Extract provided START
Now in the throes of middle age, Mark Everett is as ambitious, forthright and melancholy as ever. Often going by the moniker “E,” the tormented singer-songwriter behind Eels confronts his experience of divorce with potency and maturity in the band’s latest album End Times. Weaving a tale replete with Eels’s customary themes (alienation, loss, insecurity and loneliness), the album adds a dimension of social commentary as Everett draws parallels between his failed relationship and a society that manufactures failed relationships.
Eels
End Times
Vagrant Records

End Times is an experiment that occasionally wants to cry “Eureka,” but often doesn’t pan out. At times, E draws gripping connections between his own experiences with intimacy and an outer world that lost its authenticity. When he describes “People sleeping / In Hazmat suits / Taping up their window” in “On My Feet,” he makes a haunting assertion that fear and alienation in society has invaded and spoiled his most intimate relationships. But when Everett likens his grief-stricken self to a suicide bomber looking for an easy way out in “Paradise Blues,” the lyrics seem to have been written more for shock value than meaningful artistic purpose.
Following six months after a previous album that explored the topic of desire, the 14 tracks in E’s “divorce album” gravitate between angst-filled bummer-rock and intimate melodies in Everett’s hypnotic vocals. End Times’s volatile blend of musical styles adds breadth to the album but it unfortunately falls short of coalescing into a unified work.
Extract provided END
Task list:
1. Answer these questions using the album review above:
(a) What moniker does Mark Everett often go by?
(b) How many tracks does End Times contain?
(c) How long after the previous album did End Times follow?
2. Write out, word for word, the section of the album review that begins with "End Times is" and ends with "meaningful artistic purpose.".
Material shown START
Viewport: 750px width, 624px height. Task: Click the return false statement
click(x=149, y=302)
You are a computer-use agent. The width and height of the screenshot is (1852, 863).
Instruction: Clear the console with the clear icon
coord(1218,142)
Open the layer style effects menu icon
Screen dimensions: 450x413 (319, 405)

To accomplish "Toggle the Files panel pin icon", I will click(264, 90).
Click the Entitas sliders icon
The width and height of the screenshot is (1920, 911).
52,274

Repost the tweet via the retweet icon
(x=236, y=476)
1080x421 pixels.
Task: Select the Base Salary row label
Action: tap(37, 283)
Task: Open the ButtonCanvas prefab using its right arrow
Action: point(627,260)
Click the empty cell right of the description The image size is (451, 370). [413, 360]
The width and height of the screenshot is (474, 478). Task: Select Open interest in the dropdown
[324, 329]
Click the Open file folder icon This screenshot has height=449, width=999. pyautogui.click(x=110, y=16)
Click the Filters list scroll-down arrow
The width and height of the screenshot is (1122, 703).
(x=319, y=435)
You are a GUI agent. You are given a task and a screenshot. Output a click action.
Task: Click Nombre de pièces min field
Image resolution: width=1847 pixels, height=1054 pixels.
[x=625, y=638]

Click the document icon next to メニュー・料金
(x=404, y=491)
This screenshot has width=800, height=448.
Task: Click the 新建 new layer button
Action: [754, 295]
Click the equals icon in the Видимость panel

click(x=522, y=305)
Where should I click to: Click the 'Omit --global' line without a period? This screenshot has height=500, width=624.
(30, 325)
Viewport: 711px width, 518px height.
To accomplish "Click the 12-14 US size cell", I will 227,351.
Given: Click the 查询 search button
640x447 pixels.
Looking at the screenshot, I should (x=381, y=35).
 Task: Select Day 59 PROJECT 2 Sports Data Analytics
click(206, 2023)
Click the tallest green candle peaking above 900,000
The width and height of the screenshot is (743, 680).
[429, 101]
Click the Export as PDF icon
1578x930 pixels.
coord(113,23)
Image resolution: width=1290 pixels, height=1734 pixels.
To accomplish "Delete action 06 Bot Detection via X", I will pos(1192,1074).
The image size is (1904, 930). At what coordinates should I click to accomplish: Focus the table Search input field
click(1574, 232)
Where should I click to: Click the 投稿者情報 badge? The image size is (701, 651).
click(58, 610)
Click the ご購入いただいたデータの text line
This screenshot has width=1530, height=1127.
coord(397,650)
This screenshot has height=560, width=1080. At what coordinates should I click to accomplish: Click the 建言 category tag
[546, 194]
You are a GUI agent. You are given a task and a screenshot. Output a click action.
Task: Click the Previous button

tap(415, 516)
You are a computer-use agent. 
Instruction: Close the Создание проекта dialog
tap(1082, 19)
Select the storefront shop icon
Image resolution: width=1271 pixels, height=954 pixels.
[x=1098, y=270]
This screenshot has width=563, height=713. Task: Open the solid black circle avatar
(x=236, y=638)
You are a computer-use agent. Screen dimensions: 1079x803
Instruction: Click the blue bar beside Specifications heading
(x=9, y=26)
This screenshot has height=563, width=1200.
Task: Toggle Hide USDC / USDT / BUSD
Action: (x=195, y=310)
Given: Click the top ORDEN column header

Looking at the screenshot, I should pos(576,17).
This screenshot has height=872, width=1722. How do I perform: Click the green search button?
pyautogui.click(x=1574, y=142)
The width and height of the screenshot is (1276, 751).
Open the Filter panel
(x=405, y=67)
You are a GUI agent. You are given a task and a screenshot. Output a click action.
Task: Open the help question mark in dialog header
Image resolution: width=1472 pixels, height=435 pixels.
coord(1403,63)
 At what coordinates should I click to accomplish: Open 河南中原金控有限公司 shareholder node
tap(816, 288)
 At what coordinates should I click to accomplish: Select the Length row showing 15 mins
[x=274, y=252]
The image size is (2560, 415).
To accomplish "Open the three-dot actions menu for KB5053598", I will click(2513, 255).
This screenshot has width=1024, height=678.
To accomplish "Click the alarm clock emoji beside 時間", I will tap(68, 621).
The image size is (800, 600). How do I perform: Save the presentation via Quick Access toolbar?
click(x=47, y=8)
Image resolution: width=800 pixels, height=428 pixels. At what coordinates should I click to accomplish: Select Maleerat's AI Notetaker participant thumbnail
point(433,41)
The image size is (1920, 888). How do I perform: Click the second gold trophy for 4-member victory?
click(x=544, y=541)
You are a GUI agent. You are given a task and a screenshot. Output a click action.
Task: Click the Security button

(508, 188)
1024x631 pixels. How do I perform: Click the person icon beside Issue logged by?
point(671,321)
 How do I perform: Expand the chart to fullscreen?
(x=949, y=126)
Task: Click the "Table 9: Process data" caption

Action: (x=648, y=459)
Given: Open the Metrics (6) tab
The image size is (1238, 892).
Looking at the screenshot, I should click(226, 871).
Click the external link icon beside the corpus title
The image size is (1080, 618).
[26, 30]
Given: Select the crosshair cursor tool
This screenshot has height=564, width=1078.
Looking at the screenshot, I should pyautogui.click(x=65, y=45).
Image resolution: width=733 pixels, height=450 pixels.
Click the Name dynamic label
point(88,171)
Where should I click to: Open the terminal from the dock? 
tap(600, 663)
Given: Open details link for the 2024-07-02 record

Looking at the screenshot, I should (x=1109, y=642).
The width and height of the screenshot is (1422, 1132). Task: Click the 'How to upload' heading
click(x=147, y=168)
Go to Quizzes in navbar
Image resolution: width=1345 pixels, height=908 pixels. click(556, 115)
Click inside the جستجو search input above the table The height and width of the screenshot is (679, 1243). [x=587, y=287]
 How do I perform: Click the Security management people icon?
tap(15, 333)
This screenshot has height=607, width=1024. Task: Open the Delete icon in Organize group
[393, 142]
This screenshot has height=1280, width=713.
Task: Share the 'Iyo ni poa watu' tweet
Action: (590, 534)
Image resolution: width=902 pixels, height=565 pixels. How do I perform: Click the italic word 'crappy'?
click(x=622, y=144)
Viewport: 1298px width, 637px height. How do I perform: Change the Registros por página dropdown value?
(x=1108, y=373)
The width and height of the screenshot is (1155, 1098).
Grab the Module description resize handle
Material shown END
Answer list:
1.
(a) "E"
(b) 14
(c) Six months

2.
End Times is an experiment that occasionally wants to cry “Eureka,” but often doesn’t pan out. At times, E draws gripping connections between his own experiences with intimacy and an outer world that lost its authenticity. When he describes “People sleeping / In Hazmat suits / Taping up their window” in “On My Feet,” he makes a haunting assertion that fear and alienation in society has invaded and spoiled his most intimate relationships. But when Everett likens his grief-stricken self to a suicide bomber looking for an easy way out in “Paradise Blues,” the lyrics seem to have been written more for shock value than meaningful artistic purpose.